Monday, December 14, 2020

Undeceptions Series

I am putting them all in one box for my own use, or possibly yours if you want to send it to someone. There is nothing new here, just a repackaging. 

1. Undeceptions 

2. Undeceptions II - Biographical Notes 

3. Self-Deception 

4. Undeceptions III 

5. Undeceptions IV - The Ransom Trilogy and The Great Divorce

6. Undeceptions V 

7. Undeceptions VI - Till We Have Faces 

8. That Hideous Strength.  Not actually part of the series but added in for convenience

9. Self-Deception Anecdote.  A later addition.

3 comments:

random observer said...

I admit that the first time I read a commenter observing that Lewis though that colonizing other planets would be an essentially satanic endeavour, I thought that was:

a) an odd prologue to late modern progressive opposition to spreading human 'imperialism' to other worlds and 'destroying' their 'environments', which I couldn't fathom given where Lewis was coming from;

b) nuts;

c) at best, just reflective of an older worldview in which 'space' and 'the heavens' were more literally conflated.

It's still an aspect of Lewis that I cannot really comprehend. But I appreciated very much your giving a context for it in this wider elaboration on Lewis' ideas.

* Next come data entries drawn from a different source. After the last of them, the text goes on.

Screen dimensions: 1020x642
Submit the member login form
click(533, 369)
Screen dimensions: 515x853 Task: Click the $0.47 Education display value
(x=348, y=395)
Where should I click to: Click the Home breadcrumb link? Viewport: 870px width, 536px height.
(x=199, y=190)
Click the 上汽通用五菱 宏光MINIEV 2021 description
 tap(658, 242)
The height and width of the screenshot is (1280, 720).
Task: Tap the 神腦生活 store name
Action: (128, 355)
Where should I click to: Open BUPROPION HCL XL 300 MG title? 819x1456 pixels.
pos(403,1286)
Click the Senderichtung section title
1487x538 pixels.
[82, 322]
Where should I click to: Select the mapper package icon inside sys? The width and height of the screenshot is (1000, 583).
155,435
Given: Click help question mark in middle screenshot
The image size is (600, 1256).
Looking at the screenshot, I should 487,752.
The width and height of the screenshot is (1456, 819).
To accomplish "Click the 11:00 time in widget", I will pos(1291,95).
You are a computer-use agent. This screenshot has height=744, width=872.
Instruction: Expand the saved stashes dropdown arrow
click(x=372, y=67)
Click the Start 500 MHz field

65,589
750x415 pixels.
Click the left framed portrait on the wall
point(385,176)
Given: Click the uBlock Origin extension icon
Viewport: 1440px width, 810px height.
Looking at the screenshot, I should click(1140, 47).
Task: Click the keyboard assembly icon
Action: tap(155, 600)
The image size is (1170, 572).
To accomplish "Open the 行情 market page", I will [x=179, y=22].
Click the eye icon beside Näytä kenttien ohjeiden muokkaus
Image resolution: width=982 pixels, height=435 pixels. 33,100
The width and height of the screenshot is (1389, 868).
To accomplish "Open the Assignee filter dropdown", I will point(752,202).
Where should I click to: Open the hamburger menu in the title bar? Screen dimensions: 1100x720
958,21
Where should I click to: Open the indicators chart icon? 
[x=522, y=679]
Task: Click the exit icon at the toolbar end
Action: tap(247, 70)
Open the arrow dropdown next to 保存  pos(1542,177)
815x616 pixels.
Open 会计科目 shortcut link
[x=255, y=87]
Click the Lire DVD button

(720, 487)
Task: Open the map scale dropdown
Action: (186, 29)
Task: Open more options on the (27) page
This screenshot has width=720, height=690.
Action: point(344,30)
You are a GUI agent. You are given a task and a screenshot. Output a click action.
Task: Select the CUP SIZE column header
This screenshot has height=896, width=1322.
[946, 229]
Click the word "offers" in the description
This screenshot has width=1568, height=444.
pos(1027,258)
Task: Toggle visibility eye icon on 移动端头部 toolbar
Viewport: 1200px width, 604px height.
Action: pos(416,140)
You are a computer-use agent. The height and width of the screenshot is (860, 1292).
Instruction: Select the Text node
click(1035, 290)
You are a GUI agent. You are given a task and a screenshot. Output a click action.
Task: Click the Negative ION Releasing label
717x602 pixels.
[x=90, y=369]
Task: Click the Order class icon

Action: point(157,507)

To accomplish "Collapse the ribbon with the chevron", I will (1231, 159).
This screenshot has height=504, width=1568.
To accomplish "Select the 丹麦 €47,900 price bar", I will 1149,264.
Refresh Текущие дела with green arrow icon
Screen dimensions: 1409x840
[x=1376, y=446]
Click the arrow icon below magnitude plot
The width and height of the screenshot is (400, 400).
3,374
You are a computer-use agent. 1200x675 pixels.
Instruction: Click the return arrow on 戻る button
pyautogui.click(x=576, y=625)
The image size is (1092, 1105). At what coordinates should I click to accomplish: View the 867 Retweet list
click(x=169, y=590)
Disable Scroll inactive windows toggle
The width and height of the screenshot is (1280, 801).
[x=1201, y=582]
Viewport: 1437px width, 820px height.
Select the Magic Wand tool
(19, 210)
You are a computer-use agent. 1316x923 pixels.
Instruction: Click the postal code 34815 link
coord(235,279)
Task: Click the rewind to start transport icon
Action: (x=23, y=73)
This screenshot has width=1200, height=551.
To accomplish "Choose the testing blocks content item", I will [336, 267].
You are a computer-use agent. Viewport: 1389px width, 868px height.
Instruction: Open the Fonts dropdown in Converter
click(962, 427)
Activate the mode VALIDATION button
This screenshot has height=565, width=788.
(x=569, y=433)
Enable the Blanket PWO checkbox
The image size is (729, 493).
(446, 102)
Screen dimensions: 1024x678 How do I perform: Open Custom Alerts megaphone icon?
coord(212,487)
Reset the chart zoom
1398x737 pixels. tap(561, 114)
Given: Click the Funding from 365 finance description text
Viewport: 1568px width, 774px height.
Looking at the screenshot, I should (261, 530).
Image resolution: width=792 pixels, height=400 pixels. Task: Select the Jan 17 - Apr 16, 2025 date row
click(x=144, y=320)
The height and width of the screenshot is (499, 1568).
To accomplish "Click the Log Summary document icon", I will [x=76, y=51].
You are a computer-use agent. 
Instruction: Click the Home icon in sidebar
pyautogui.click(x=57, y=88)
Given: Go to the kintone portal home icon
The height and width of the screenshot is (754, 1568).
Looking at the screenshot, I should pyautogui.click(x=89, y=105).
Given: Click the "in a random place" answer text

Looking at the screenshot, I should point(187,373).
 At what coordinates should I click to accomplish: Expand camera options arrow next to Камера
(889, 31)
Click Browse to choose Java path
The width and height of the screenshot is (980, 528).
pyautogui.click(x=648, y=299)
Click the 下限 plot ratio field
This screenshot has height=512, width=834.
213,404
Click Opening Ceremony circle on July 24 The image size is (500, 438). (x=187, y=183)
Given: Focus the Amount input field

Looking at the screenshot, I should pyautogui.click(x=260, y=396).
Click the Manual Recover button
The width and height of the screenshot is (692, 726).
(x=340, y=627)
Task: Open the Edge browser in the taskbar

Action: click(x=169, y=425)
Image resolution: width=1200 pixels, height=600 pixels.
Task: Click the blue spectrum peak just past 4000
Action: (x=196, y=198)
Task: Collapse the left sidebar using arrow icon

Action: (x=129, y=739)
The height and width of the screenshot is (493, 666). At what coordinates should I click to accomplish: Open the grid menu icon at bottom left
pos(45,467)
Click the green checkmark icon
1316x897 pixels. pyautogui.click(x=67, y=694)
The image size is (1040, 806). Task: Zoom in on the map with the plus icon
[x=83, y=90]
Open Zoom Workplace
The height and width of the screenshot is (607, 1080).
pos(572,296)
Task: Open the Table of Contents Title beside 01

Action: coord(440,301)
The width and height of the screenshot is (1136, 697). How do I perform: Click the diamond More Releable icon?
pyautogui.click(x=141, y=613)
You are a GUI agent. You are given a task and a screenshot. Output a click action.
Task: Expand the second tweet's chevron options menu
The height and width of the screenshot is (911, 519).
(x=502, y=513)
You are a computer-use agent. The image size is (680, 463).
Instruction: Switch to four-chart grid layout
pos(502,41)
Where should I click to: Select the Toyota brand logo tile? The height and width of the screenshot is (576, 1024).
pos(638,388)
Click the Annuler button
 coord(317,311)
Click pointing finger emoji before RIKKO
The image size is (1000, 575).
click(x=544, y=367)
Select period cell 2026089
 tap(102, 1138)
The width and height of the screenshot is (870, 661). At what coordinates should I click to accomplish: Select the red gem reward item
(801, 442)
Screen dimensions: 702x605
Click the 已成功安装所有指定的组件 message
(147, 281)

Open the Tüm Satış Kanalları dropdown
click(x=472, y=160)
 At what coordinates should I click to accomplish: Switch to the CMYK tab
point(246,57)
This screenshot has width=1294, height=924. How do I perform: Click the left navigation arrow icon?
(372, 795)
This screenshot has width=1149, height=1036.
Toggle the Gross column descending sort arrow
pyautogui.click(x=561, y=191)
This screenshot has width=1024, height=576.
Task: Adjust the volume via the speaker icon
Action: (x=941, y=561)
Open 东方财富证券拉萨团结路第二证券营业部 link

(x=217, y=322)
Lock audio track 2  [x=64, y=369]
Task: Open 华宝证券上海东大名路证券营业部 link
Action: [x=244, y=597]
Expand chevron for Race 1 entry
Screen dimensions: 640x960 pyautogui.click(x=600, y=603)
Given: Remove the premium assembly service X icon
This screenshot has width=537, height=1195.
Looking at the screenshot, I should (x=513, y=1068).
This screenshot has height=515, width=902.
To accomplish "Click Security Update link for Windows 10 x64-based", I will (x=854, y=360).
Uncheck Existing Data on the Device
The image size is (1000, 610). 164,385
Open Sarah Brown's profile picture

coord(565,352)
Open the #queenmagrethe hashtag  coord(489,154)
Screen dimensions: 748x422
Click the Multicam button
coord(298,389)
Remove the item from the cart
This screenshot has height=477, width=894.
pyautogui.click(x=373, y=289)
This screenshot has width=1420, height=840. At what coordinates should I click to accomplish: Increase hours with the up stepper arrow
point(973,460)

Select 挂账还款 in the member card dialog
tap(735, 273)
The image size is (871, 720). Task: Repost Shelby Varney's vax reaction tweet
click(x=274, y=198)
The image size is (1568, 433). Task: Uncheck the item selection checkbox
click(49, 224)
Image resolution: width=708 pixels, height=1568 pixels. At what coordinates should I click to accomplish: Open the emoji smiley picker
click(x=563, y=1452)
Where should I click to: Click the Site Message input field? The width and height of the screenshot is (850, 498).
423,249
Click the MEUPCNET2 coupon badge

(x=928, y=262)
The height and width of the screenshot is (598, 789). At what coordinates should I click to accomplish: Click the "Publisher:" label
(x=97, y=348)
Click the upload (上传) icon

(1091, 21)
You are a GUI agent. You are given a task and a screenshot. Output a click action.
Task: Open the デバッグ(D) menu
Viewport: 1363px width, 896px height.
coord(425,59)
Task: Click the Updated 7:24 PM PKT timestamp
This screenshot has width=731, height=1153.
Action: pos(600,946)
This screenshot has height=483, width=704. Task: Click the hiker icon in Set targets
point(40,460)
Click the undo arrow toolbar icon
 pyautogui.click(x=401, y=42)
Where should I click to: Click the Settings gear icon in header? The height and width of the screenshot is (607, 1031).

There's a lot about the Star Trekky worldview of our times that I do not like at all, but I guess unlike Lewis I just grew up thinking travelling in space a good thing, technology permitting. I can imagine social and metaphysical problems that might arise, but still can't quite reach the idea that it is a metaphysical or moral evil. Or that humanity, for all I might disdain it, would be a contagion in 'heaven' by travelling in space.

Assistant Village Idiot said...

I agree that the mere traveling is unlikely to have any spiritual effect (though I can't be absolutely sure of that). Colonising an unpopulated area I find similar, though I confess that Lewis's thought that our fallenness might be transmissible to another place at least plausible. But contact with other creatures, even if not sentient, does carry the large questions with it. Lewis, writing about Out of the Silent Planet imagines Satan desperate to know the answer whether the redemption of Earth has any effect anywhere else in the universe. It is is perspective that we reject in our age simply because we do not entertain it, not because we have thought it through and asked honestly. For secular terrestrials who believe that such things as fallenness are not possible even here, they will of course scoff that it could extend beyond even a single individual, let alone a solar system. But for those of us who believe there is some sort of Adamness and Eveness and loss of original purpose in our humanity cannot be quite certain what it means elsewhere.

I say this only to raise the question as a serious one, simply because no one is doing so these days.

Anonymous said...

"I confess that Lewis's thought that our fallenness might be transmissible to another place at least plausible."

This stuff just makes me sad. A view of reality that produces a fealty to a god is just so full of misery. Its your universe, not some super hero's you made up, and you are guilty of no more, than the things you know you screwed up. Your very self is the singularity that spawned this universe, and marvellous beyond any separate being's understanding. The part of your mind that produces thought, is no different than that which maintains the reality you are immersed in. A reality so amazing that any imagining, pales in comparison.